Stored entries
== == ==

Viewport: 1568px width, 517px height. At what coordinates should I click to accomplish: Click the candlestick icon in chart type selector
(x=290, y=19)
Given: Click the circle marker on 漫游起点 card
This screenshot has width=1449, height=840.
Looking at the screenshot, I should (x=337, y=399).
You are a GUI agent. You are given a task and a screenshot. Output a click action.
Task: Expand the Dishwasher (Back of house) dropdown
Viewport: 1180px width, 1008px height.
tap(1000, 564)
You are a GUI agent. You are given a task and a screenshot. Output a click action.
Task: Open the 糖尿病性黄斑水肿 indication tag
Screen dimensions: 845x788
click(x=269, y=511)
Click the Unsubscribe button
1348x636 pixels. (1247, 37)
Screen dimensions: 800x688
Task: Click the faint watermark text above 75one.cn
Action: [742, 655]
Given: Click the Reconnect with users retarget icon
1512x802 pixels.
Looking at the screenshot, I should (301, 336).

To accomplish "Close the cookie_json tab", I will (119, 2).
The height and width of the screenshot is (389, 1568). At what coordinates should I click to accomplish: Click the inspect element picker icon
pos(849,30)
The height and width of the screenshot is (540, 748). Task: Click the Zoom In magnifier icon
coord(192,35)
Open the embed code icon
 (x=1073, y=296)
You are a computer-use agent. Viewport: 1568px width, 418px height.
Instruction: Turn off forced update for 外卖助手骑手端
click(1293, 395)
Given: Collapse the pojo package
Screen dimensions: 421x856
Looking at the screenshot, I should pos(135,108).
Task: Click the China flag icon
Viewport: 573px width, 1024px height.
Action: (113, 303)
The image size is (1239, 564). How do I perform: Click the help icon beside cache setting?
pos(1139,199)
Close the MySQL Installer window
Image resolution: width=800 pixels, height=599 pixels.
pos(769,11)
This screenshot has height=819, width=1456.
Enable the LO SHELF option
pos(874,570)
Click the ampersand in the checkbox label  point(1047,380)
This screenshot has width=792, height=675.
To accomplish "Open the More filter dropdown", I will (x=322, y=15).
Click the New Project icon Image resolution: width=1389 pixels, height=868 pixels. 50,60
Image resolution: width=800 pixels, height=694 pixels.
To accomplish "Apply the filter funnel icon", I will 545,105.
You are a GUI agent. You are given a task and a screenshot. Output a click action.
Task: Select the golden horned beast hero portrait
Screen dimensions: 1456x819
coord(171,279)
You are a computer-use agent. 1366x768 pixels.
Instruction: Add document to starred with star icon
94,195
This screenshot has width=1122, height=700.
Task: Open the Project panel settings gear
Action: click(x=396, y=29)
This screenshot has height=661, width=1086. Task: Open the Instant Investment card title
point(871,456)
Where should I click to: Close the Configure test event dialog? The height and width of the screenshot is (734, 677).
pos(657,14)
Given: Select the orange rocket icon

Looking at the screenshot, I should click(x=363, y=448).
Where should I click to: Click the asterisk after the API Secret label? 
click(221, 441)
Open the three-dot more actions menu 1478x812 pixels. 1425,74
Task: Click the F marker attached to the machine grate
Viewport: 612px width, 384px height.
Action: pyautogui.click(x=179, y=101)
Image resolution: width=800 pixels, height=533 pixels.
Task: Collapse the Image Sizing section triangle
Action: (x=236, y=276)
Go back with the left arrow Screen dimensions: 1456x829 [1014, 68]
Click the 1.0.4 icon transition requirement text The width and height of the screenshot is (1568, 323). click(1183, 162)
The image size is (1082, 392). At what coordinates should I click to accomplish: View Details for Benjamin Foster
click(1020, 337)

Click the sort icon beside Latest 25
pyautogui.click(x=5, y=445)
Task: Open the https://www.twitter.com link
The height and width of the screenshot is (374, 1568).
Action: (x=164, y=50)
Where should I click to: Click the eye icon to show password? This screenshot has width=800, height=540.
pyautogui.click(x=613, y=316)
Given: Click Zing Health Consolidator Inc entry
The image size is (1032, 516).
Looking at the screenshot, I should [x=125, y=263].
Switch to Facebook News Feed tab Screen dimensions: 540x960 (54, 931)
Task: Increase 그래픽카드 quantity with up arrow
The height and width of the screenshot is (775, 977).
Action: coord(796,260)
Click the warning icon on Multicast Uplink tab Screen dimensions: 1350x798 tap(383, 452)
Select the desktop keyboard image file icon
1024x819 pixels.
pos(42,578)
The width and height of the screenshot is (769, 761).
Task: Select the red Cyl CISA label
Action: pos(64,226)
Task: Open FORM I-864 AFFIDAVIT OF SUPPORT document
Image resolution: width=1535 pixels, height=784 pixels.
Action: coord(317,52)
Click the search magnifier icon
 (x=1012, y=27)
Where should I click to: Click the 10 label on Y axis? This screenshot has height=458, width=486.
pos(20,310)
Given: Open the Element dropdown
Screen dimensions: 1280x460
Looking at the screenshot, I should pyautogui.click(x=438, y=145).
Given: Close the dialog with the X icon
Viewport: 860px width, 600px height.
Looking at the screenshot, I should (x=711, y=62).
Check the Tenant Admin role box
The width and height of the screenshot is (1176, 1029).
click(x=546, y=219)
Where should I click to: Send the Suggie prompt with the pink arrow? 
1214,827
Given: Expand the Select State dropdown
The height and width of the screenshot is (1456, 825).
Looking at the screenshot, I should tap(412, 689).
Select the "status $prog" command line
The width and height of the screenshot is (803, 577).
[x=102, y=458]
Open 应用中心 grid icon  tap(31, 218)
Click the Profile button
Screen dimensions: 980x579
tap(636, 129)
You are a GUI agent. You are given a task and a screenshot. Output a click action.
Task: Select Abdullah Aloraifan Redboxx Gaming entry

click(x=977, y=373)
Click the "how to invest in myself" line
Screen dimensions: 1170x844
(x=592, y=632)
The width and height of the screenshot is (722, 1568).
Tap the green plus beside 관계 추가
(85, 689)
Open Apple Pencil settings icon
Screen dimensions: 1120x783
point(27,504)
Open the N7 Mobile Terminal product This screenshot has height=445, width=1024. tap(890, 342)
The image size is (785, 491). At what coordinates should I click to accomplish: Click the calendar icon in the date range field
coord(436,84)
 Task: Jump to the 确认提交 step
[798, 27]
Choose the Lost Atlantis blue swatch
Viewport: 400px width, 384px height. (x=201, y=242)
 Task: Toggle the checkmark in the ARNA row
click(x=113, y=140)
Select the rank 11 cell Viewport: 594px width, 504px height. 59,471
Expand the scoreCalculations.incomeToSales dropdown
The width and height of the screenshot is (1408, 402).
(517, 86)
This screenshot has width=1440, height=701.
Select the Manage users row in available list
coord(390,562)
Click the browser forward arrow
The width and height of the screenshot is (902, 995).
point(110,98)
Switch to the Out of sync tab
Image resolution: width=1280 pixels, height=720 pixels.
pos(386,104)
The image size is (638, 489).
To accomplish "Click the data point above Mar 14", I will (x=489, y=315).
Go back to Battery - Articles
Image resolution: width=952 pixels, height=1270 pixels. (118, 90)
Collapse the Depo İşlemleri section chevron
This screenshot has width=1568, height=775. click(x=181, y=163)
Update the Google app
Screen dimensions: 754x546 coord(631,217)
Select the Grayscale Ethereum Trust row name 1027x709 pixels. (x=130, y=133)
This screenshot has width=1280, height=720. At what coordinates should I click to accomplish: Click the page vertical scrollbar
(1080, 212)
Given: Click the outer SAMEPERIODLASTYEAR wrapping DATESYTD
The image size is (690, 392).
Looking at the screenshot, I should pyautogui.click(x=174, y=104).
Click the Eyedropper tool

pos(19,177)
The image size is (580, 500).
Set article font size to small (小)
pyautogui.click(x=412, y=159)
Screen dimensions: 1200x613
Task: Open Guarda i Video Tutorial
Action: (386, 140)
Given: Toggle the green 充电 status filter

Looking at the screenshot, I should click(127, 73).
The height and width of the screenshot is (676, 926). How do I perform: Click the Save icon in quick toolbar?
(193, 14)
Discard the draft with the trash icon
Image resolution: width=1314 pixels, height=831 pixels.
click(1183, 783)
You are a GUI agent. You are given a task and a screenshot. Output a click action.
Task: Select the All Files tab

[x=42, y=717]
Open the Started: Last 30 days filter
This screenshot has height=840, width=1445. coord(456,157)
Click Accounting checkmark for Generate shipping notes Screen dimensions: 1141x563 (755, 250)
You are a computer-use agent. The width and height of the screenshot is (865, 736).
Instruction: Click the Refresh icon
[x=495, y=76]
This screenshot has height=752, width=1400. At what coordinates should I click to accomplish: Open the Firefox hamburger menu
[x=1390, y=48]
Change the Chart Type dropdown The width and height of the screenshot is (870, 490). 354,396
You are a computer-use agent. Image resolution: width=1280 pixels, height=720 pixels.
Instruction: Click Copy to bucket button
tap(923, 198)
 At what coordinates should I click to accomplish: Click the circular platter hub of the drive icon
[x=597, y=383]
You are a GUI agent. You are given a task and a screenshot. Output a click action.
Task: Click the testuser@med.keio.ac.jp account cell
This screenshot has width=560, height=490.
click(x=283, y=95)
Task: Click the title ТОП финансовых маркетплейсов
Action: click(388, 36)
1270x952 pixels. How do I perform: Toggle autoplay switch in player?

== == ==

**WHAT THIS TASK INVOLVES**. From the data above, output exactly the lines between the one containing "This screenshot has height=819, width=1456." and the one containing "Open the three-dot", counting both of them.

**YOUR RESPONSE**.
This screenshot has height=819, width=1456.
Enable the LO SHELF option
pos(874,570)
Click the ampersand in the checkbox label  point(1047,380)
This screenshot has width=792, height=675.
To accomplish "Open the More filter dropdown", I will (x=322, y=15).
Click the New Project icon Image resolution: width=1389 pixels, height=868 pixels. 50,60
Image resolution: width=800 pixels, height=694 pixels.
To accomplish "Apply the filter funnel icon", I will 545,105.
You are a GUI agent. You are given a task and a screenshot. Output a click action.
Task: Select the golden horned beast hero portrait
Screen dimensions: 1456x819
coord(171,279)
You are a computer-use agent. 1366x768 pixels.
Instruction: Add document to starred with star icon
94,195
This screenshot has width=1122, height=700.
Task: Open the Project panel settings gear
Action: click(x=396, y=29)
This screenshot has height=661, width=1086. Task: Open the Instant Investment card title
point(871,456)
Where should I click to: Close the Configure test event dialog? The height and width of the screenshot is (734, 677).
pos(657,14)
Given: Select the orange rocket icon

Looking at the screenshot, I should click(x=363, y=448).
Where should I click to: Click the asterisk after the API Secret label? 
click(221, 441)
Open the three-dot more actions menu 1478x812 pixels. 1425,74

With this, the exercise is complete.